- Born: Nigeria
- Education: University of Cairo (Bsc); University of Ibadan (Msc, PhD);
- Children: 2
- Scientific career
- Institutions: University of Ibadan

= Akinola Alada =

Nigerian professor of physiology

Akinola Alada is a Nigerian professor of physiology at the University of Ibadan and the former Dean of students' affair of the institution.
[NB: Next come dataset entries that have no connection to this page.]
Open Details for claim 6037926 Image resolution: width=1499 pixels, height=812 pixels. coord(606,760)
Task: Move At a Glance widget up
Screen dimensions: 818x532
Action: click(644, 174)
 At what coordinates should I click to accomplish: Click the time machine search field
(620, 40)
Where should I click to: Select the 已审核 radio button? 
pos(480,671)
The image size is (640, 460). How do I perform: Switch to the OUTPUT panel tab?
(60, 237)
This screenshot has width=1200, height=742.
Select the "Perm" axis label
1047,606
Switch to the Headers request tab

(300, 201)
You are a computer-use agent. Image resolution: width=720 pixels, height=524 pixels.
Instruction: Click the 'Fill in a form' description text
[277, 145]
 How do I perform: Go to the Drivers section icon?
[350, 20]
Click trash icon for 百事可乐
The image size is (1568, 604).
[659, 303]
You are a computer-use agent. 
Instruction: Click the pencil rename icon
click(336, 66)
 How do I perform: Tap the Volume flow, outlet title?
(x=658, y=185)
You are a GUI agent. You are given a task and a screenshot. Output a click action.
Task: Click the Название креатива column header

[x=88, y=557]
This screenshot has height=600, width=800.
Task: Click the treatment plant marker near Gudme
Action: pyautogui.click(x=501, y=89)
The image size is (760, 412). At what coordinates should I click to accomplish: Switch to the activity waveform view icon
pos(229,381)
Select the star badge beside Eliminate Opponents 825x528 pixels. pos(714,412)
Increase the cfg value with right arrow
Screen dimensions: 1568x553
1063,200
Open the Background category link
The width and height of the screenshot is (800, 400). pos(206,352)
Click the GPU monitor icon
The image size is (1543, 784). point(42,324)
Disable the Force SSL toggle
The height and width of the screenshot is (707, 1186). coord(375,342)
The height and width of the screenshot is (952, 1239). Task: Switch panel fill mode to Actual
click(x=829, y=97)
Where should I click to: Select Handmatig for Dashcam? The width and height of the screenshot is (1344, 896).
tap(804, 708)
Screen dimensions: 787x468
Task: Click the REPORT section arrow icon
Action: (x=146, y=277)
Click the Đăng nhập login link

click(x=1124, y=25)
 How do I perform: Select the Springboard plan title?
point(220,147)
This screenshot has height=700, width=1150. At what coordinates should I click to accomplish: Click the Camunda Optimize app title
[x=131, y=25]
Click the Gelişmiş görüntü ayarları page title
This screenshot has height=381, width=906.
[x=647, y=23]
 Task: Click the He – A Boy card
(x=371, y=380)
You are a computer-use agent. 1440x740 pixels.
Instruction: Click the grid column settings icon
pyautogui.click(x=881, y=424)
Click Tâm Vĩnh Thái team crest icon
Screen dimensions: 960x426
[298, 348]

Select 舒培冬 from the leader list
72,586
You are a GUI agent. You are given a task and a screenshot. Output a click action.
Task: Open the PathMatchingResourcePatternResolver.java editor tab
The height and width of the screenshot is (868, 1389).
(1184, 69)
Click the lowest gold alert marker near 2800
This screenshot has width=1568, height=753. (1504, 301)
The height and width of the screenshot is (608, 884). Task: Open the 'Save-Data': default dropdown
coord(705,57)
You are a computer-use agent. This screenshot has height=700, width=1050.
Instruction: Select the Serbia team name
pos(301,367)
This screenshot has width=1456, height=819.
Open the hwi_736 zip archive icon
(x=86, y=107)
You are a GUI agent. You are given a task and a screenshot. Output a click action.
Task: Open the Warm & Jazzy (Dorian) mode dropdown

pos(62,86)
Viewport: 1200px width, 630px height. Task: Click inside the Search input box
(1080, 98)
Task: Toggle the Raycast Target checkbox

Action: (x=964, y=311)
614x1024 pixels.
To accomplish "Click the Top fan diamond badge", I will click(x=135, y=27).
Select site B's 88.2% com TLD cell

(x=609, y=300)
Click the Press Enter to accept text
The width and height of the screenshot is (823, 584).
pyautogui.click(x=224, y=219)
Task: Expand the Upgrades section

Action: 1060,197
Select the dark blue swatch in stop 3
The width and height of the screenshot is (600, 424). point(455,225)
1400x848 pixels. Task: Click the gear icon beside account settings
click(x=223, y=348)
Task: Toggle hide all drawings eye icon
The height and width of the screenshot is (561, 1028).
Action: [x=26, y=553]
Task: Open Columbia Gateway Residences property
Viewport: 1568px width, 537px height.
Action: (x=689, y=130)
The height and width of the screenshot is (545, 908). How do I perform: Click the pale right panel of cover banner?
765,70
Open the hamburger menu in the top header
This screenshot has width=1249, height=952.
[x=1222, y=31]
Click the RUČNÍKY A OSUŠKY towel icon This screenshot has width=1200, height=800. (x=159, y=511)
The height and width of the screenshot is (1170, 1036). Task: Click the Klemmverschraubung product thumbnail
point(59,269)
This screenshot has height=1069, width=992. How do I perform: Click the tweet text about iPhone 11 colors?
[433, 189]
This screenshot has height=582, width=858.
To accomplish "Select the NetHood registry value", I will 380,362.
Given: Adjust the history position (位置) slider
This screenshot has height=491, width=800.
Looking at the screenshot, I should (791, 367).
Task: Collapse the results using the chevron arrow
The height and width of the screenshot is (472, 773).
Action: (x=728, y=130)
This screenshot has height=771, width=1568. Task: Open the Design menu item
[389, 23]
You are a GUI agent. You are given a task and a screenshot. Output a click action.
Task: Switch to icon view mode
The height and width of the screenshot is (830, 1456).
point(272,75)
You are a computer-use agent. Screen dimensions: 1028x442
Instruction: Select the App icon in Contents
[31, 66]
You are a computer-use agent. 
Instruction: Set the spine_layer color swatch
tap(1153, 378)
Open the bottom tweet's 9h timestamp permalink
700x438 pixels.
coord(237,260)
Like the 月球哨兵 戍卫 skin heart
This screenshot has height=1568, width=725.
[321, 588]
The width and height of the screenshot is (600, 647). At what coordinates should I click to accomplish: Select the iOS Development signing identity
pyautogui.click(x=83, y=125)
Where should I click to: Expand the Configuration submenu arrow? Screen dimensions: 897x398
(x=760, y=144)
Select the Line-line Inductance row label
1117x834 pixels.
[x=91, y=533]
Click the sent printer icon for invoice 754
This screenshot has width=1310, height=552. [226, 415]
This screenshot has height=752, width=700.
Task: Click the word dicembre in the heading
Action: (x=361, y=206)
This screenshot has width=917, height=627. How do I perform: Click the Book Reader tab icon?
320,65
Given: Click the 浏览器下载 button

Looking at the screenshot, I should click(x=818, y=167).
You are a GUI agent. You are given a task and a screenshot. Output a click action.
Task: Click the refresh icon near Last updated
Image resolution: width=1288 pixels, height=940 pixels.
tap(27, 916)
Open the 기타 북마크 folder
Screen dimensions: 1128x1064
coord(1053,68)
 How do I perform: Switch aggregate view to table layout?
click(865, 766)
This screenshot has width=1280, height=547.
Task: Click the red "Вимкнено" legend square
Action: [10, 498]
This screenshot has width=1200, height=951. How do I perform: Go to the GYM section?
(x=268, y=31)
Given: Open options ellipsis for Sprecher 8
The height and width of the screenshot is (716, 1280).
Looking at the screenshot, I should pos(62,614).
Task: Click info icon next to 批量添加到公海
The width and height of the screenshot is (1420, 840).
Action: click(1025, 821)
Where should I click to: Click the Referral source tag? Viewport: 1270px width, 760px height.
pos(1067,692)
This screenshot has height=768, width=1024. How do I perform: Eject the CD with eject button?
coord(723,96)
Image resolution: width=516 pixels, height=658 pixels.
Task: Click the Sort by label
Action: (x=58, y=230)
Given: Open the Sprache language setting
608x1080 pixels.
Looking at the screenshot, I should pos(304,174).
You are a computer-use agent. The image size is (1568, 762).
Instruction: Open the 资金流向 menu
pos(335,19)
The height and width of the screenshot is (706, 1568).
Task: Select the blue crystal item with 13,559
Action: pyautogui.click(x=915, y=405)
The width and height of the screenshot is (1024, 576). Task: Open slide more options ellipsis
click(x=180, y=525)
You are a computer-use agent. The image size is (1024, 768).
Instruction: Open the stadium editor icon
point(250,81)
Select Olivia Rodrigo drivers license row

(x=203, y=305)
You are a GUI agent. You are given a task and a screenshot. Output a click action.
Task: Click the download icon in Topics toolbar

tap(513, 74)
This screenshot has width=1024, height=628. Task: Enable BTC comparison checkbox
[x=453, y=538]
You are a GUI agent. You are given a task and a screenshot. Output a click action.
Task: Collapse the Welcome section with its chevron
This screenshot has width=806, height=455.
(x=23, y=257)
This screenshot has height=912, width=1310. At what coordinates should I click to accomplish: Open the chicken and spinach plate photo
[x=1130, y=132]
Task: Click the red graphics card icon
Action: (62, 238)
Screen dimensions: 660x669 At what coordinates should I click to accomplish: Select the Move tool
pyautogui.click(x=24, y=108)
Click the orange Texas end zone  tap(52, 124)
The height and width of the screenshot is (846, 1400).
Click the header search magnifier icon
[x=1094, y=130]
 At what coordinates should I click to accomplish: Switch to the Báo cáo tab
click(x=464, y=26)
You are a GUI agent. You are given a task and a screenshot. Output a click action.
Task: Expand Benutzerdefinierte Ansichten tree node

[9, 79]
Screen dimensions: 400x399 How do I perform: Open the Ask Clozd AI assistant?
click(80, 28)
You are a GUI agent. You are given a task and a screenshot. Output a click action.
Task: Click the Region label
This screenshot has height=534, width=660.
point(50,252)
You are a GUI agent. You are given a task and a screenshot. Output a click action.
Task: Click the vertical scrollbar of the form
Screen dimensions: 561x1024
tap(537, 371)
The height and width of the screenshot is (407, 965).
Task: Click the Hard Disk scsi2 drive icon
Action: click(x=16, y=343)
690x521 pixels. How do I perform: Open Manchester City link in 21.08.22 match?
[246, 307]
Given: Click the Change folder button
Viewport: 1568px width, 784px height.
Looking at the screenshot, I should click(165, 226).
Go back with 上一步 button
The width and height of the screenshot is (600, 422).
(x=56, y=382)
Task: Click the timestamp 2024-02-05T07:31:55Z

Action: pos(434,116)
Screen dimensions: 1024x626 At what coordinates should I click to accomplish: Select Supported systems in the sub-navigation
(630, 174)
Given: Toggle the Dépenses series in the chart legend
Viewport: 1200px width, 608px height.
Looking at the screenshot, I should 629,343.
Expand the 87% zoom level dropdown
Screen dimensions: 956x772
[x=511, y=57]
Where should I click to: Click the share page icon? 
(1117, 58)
== Early life and education ==
Akinola Alada was born in Nigeria, he obtained his first bachelor's degree in BSc (Hons) Human Anatomy and Physiology from the university of Cairo in 1985, he obtained his MSc in 1988 and was promoted to the rank of professor of physiology endocrinology and metabolism in 2005 at the University of Ibadan

== Academic career ==
He was the head of department of Human physiology from 2001 to 2003 and was also reappointed in 2010 to 2012. He was the Dean, Students' Affairs Division of university of Ibadan up until August 2025. He is a member of physiological association of Nigeria and also the Editor-in-chief of Nigerian journal of physiological sciences In 2023, he was shortlisted for vice chancellor of university of Ilorin

== Selected publications ==

- Biological effects of Myristica fragrans (nutmeg) extract
- Hematological effect
- Effect of aqueous leaf extract of tridax procumbens on blood pressure and heart rate in rats
- Cardioprotective effects of curcumin-nisin based poly lactic acid nanoparticle on myocardial infarction in guinea pigs
- Efficacy of different brands of mouth rinses on oral bacteria load count in healthy adults
- A comparative study of students' performance in preclinical physiology assessed by multiple choice and short essay questions.
- Studies on the anti-inflammatory properties of Entada abyssinica
- Potassium channels and prostacyclin contribute to vasorelaxant activities of Tridax procumbens crude aqueous leaf extract in rat superior mesenteric arteries HM Salahdeen

== Awards and honors ==
Akinola Alada is a fellow of physiological society of Nigeria, a fellow of Nigerian society of cooperative professionals, member American Physiological Society, physiological society London, and west African society of pharmacology.